ShellMonkey@lemmy.socdojo.com on 26 Dec 00:30 next collapse

About 700 watts, it makes for a decent space heater in the winter.

corroded@lemmy.world on 26 Dec 00:41 collapse

I’m right around the same level, and it actually keeps my server room / workshop at comfortable temperature during the winter. I also have my gaming PC mounted in my server rack; when that’s running, there are times where my AC will still kick in even when it’s 40 degrees outside.

corroded@lemmy.world on 26 Dec 00:35 next collapse

For two servers (one with a lot of spinning rust), two switches, and a few other miscellaneous network appliances. My server rack averages around 600-650W. During periods of high demand (nightly backups, for instance), that can peak at around 750W.

GravitySpoiled@lemmy.ml on 26 Dec 10:42 collapse

Wow, that sounds like I have rookie numbers

Lemmchen@feddit.org on 26 Dec 01:07 next collapse

I’m idling at 120W with eight drives, but I’m currently looking into how to lower it.
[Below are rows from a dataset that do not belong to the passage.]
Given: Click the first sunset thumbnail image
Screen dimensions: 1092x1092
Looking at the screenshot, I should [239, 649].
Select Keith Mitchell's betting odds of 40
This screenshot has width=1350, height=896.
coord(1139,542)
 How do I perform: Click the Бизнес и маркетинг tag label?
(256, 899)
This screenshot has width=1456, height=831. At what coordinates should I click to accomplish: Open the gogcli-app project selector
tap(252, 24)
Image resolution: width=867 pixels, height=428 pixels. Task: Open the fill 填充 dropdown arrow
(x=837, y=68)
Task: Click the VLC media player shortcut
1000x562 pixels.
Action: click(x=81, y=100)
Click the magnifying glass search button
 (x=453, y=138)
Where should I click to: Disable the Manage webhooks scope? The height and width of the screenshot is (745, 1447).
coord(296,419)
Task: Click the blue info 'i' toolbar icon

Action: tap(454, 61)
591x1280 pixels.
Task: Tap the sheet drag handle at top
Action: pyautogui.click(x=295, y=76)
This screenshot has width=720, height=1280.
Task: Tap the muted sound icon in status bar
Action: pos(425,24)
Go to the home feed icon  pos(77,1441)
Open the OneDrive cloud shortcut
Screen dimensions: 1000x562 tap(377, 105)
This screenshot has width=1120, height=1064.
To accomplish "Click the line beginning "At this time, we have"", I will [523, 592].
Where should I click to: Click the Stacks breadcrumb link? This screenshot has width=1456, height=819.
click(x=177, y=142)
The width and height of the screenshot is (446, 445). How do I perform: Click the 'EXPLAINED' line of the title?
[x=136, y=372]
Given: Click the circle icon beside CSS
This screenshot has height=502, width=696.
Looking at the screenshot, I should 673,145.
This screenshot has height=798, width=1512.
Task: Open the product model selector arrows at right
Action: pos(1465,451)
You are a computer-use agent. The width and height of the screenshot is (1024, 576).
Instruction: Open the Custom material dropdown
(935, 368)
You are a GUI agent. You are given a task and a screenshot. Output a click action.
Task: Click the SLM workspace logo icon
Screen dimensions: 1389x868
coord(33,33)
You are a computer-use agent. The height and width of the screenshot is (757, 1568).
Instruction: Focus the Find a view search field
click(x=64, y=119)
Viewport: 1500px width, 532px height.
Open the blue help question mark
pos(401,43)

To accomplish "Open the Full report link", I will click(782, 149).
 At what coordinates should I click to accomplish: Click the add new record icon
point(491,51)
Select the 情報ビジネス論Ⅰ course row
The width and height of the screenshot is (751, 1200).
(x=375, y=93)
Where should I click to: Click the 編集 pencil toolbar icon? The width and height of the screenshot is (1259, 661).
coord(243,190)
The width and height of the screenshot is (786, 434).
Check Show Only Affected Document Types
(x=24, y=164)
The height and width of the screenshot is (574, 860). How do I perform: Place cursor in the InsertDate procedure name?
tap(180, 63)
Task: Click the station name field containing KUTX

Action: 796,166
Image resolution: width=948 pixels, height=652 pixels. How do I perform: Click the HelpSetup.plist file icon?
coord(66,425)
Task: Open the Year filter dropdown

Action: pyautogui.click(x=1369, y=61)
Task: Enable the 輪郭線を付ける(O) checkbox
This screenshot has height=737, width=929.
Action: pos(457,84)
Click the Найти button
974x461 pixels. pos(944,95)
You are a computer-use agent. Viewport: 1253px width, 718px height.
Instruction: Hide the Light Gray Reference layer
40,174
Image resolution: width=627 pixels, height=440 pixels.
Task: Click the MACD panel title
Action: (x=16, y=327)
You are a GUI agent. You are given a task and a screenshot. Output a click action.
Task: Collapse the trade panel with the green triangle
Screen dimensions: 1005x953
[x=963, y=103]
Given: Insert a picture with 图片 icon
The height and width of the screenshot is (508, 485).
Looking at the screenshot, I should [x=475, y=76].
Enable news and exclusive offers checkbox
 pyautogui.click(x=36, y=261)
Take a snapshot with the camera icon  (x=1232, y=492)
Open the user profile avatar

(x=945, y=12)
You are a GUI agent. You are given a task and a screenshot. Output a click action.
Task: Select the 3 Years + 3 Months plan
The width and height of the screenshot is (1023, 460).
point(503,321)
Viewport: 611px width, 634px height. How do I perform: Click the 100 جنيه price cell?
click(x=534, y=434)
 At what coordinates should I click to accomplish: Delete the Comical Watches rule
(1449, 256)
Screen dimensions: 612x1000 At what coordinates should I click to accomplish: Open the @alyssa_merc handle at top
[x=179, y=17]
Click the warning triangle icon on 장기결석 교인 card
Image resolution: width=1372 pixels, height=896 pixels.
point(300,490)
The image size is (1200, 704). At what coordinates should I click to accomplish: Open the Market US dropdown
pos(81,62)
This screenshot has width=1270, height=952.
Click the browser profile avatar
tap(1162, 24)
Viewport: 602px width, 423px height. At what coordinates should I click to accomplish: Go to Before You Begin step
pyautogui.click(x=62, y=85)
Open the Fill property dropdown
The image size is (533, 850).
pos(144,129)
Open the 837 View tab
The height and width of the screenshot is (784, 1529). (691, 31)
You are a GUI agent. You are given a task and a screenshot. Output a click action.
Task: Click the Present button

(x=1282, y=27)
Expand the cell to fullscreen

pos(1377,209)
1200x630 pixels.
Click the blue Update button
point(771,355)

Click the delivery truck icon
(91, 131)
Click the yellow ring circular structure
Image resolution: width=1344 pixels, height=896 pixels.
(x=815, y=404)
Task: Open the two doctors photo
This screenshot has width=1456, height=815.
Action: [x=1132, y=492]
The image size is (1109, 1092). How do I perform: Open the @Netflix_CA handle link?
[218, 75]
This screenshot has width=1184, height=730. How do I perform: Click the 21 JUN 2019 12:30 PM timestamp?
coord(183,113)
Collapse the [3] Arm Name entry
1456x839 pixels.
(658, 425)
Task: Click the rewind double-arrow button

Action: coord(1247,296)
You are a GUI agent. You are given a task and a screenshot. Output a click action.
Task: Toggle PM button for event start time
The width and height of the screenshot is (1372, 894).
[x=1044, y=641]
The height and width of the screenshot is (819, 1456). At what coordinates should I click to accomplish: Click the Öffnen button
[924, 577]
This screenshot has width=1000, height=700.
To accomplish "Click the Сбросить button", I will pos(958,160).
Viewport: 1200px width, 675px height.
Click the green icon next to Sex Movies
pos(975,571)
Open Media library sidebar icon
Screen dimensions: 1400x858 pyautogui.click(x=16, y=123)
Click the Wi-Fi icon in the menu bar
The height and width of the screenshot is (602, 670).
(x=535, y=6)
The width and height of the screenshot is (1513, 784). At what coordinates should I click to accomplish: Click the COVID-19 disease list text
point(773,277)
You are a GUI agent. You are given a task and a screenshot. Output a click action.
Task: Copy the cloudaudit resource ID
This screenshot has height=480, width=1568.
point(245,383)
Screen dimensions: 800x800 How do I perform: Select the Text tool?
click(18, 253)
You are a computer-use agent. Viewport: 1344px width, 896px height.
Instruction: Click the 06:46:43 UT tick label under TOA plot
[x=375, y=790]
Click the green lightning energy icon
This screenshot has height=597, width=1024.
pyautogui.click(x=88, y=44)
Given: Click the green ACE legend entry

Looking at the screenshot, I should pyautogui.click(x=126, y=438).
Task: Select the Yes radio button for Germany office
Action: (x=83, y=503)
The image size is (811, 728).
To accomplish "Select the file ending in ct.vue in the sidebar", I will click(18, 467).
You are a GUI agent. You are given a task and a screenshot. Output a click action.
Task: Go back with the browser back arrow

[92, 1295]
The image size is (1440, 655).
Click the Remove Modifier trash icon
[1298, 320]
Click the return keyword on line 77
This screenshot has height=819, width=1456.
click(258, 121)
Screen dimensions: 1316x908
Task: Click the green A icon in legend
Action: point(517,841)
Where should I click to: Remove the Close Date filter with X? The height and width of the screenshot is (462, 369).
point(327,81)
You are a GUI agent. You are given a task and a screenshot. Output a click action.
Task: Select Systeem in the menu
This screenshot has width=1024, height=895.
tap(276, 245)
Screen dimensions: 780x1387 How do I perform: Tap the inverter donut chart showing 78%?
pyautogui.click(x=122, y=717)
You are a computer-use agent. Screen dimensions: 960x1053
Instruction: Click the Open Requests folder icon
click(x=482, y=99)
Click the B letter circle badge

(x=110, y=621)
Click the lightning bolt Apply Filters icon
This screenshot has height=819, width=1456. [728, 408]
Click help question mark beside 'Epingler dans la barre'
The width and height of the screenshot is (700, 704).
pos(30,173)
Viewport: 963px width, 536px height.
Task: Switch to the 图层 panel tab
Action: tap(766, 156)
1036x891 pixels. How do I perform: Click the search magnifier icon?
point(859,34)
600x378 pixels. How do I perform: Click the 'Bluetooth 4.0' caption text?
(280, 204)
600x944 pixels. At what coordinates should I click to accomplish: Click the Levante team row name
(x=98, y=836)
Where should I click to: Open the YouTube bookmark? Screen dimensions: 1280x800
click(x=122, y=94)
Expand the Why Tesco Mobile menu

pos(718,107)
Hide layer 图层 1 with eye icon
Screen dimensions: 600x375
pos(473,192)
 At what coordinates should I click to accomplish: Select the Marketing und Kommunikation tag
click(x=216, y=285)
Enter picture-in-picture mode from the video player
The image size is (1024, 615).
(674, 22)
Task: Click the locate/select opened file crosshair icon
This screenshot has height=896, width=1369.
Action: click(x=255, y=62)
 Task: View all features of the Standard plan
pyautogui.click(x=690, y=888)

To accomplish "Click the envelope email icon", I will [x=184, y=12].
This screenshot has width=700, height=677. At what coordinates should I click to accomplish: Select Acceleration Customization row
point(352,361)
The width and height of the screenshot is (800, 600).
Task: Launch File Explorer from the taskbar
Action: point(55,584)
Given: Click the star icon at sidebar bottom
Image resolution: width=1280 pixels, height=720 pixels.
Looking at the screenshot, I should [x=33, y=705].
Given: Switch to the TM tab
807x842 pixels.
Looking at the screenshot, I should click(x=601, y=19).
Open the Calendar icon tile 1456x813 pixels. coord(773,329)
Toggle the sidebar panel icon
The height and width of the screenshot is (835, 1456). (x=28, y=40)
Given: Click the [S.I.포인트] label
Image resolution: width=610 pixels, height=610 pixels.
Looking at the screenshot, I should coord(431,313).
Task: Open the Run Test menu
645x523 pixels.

cmnybo@discuss.tchncs.de on 26 Dec 01:15 next collapse

My server with 8 hard drives uses about 60 watts and goes up to around 80 under heavy load. The firewall, switch, access points and modem use another 50-60 watts.

I really need upgrade my server and firewall to something about 10 years newer, it would reduce my power consumption quite a bit and I would have a lot more runtime on UPS.

johnnixon@lemmy.world on 26 Dec 01:59 next collapse

80-100 watts at idle which is most of the time. Two OS drives, two fast drives, two spinners, lots of networking and always syncing with the rest of the cluster.

walden@sub.wetshaving.social on 26 Dec 02:05 next collapse

9 spinning disks and a couple SSD’s - Right around 190 watts, but that also includes my router and 3 PoE WiFi AP’s. PoE consumption is reported as 20 watts, and the router should use about 10 watts, so I think the server is about 160 watts.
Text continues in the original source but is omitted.